Drawing is also important to you I believe, Will you draw anywhere, or do you have to be in a certain mood, place or time?
Everything pretty much derives from drawing, be it analogue or digital, there’s always something in production. When I was a student, I struggled to form a relationship with painting because I always felt that drawing provided me with what I was looking for, whereas painting felt infinite and hard to enter, hence why it was such a big personal moment committing to these paintings. I never draw “on the go” unless it’s just something notational. The drawings require quite a lot of care because they are done with pigment ink on drafting film. They are a conglomerate, approximations, prosthetic, cannibalistic variants reliant upon memory and conjecture. They exist on a plane that is purely imagined, arbitrarily poised in empty panoramas, however constructed in firm mathematical boundaries. They are important because they establish two things; Firstly, the geometric principles by which the works are formulated upon, and secondly the relationship between me and the object.
Do you have a studio routine at all?
I always start the day early walking the dog, I really hate missing that time outside before the studio day begins, it resets the mind and body, especially given that the work puts my body under a lot of stress as the works are made flat. In the studio there’s probably the perception that it’s really calm; it’s a ruse. It’s headphones on, full volume death metal; I need that immersion to focus, so in many ways there’s an alternate reality in the studio; the real one exists clandestinely.
What is it about being an artist and the act of creation that you love?
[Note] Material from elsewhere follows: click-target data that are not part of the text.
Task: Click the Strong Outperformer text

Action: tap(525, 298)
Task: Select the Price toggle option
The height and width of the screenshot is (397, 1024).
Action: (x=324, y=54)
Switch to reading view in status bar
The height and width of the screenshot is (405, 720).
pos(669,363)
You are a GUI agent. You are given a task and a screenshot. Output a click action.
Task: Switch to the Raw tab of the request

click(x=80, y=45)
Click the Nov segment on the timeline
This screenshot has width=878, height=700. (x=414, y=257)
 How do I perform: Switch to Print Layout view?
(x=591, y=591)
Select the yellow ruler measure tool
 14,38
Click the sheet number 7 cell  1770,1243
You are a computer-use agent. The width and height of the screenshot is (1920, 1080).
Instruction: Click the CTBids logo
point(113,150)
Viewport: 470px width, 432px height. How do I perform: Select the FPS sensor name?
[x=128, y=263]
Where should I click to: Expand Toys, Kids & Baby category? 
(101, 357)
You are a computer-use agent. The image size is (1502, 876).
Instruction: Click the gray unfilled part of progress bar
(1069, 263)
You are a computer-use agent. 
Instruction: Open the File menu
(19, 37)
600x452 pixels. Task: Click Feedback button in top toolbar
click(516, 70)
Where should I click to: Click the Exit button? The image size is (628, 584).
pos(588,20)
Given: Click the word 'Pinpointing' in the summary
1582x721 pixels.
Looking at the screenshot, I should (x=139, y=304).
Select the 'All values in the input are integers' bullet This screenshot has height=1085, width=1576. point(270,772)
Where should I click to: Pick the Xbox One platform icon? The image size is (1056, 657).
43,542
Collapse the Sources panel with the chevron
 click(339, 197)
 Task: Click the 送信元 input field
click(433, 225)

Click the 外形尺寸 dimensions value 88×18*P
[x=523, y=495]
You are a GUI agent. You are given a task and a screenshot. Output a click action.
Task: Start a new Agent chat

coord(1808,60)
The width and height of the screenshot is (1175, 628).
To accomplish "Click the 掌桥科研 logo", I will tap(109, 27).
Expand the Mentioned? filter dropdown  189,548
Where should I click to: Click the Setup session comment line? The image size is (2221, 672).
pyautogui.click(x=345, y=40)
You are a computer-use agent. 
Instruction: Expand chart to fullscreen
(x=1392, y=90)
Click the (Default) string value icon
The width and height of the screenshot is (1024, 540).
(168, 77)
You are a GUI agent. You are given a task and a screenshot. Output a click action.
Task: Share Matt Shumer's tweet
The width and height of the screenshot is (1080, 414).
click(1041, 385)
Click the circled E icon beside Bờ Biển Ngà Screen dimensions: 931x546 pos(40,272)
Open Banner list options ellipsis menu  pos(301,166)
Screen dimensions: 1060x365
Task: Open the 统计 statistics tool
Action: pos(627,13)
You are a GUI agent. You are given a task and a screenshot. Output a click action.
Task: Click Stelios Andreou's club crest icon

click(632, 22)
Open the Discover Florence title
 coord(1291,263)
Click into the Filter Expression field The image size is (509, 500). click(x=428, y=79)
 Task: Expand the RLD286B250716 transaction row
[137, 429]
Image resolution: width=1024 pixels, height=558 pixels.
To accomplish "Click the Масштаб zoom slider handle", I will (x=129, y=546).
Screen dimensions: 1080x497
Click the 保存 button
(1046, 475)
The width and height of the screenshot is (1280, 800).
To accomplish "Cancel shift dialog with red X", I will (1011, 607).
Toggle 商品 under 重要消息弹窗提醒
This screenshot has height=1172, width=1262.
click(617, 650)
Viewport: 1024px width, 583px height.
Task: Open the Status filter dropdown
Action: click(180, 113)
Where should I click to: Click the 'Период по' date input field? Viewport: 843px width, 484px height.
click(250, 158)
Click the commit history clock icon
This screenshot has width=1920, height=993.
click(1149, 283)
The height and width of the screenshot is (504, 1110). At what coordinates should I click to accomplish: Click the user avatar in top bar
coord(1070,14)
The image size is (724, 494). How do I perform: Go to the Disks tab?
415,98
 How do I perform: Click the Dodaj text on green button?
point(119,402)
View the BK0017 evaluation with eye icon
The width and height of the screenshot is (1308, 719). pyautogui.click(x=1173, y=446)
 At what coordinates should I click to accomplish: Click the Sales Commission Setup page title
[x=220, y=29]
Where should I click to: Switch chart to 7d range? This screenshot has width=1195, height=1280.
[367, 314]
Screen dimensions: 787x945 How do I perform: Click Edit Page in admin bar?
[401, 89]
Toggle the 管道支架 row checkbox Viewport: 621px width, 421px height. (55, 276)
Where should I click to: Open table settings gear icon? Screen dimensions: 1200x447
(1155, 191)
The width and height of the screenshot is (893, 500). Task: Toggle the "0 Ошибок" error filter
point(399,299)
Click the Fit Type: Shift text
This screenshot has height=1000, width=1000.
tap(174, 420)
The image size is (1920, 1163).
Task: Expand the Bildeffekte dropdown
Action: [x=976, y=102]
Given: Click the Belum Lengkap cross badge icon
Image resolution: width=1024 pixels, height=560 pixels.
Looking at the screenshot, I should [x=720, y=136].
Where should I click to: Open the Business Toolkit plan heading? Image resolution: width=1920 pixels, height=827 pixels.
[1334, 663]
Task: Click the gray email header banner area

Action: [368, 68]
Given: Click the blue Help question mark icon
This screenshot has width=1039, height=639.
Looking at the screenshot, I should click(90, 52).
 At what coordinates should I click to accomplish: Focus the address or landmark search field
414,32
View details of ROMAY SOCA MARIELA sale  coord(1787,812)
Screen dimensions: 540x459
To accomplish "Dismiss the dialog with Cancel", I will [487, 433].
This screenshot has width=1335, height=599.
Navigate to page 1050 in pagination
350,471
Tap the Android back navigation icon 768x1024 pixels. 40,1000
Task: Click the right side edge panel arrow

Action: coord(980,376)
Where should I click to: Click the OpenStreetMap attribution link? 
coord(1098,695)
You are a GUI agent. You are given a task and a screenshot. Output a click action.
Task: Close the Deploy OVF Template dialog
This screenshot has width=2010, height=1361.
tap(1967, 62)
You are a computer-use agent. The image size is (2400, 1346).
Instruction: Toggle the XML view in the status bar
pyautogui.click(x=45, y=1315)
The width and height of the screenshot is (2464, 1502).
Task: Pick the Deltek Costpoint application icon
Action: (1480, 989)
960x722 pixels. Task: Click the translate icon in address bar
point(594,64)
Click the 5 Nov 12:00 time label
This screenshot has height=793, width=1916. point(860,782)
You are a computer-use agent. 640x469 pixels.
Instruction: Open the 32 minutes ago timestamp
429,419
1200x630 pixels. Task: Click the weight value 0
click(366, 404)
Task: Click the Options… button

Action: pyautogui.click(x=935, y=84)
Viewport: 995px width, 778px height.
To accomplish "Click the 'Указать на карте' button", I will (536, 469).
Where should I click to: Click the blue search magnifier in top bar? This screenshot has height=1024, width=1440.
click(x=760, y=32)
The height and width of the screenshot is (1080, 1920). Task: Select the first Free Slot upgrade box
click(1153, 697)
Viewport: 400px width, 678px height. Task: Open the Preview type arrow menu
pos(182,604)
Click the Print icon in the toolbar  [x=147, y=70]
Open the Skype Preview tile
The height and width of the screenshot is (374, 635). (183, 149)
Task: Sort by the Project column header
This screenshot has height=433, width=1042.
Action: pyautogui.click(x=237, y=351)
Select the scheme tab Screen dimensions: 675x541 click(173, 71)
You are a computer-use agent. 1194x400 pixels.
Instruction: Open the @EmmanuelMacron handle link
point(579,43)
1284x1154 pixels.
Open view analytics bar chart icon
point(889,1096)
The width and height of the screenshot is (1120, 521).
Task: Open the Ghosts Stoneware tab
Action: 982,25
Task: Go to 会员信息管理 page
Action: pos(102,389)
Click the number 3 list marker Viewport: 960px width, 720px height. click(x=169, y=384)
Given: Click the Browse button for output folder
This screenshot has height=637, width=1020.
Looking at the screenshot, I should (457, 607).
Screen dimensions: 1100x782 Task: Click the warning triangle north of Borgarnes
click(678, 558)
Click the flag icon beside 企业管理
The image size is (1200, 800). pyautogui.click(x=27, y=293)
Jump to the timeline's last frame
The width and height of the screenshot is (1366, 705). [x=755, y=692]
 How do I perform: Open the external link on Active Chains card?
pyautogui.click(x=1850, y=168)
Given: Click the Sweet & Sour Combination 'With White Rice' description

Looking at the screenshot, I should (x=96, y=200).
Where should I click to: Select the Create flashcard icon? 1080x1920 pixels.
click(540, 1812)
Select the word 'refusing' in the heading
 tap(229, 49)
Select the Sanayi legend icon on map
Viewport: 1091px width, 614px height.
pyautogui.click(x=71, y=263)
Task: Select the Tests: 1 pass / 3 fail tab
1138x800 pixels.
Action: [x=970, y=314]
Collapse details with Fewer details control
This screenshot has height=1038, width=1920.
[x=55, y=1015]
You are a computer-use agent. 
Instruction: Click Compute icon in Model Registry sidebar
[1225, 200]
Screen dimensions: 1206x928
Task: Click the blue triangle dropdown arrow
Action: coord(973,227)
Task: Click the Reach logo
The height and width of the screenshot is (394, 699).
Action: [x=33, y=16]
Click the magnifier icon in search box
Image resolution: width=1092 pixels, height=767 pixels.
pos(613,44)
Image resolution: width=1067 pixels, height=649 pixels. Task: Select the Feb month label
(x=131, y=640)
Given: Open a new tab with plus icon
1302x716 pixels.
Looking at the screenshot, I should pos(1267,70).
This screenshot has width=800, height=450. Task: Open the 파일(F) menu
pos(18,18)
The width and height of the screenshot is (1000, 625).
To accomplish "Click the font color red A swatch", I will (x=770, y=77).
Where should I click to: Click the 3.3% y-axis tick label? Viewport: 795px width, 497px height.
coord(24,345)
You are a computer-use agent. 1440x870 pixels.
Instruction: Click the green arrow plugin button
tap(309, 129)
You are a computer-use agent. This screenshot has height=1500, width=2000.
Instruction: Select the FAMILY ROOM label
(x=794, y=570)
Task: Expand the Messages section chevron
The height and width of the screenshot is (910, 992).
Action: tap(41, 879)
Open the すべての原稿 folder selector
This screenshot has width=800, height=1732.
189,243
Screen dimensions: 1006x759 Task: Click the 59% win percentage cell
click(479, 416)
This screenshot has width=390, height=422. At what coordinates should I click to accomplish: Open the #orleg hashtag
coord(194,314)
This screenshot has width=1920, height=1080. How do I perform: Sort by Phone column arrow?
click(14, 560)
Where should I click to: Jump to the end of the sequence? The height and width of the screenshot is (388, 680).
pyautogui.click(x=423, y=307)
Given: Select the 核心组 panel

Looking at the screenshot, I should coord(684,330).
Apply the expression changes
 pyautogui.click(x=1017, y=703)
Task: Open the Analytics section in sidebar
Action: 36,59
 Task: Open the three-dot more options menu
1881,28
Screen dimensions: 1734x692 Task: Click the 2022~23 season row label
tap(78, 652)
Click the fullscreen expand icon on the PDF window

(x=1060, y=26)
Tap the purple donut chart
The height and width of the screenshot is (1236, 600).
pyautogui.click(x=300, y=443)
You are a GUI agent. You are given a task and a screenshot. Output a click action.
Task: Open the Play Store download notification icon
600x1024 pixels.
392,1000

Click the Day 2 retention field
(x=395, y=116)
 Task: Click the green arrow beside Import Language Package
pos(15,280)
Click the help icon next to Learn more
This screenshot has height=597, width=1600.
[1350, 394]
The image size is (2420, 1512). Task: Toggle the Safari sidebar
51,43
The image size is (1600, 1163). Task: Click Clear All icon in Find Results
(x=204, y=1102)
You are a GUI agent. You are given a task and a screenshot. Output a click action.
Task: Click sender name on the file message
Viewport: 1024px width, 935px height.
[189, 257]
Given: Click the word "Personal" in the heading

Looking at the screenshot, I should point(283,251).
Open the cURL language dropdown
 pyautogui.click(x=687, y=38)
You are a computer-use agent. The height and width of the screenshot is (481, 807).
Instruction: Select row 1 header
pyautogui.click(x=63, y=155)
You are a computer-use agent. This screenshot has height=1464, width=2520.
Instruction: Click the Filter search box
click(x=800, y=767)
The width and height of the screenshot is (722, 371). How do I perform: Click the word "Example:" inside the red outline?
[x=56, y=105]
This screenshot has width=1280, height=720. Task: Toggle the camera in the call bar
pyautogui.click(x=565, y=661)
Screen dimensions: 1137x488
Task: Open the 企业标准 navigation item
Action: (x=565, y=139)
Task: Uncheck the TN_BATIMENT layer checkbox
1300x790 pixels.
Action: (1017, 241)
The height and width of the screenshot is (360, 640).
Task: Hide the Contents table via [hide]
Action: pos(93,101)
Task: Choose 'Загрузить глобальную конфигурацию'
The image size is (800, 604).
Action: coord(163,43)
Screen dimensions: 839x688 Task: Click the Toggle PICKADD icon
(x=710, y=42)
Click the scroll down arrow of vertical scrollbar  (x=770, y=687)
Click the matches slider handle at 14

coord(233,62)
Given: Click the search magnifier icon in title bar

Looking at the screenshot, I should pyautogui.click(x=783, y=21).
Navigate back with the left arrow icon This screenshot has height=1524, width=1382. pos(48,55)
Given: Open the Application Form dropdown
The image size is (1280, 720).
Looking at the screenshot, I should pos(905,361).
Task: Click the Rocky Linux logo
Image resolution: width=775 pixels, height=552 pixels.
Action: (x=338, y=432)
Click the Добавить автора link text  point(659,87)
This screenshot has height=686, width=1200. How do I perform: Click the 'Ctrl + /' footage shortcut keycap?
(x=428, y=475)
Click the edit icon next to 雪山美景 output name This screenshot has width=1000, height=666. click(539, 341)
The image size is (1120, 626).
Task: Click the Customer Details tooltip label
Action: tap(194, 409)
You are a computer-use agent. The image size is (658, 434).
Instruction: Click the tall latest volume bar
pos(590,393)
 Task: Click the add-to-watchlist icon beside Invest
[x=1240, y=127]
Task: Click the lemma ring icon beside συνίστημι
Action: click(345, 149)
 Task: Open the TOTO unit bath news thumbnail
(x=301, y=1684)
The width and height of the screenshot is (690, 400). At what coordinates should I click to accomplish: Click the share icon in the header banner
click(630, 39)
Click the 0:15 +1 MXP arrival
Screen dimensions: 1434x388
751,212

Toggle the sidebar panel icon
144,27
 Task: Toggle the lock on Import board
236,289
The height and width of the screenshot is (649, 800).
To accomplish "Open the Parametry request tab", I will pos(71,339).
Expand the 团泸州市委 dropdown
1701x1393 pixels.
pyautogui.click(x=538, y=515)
The freedom to be curious.
Finally, what are your upcoming plans?
I’m currently planning for the next set of projects upcoming in 2023. I’ve taken some time to digest the last few projects and how the work can be scrutinised and developed; there’s certainly some exciting new possibilities emerging. It’s been a busy year so recently I’ve been taking the opportunity to consider how the studio can operate more efficiently, buying new furniture and giving it the once over.